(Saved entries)
Segment Open
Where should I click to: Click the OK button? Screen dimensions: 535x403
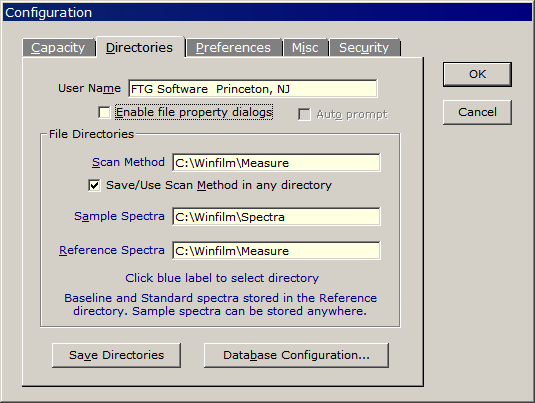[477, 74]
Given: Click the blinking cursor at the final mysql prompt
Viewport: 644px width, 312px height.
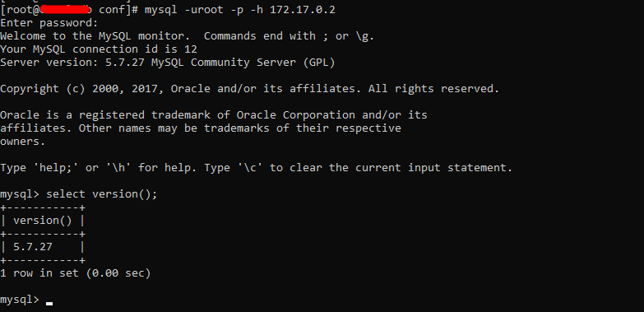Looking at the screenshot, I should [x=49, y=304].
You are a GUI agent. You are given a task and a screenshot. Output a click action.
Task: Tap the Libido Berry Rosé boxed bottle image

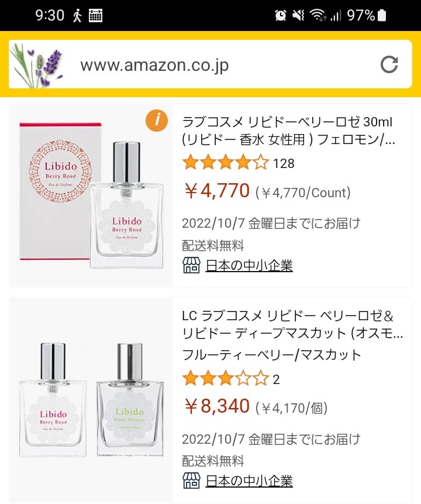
Segment Closed
Exercise aim: Give back exactly the lines from the one containing "Given: Click the" to the final line of the entries, both included, and no picture.

Output of the task:
Given: Click the blinking cursor at the final mysql prompt
Viewport: 644px width, 312px height.
Looking at the screenshot, I should [x=49, y=304].
You are a GUI agent. You are given a task and a screenshot. Output a click action.
Task: Tap the Libido Berry Rosé boxed bottle image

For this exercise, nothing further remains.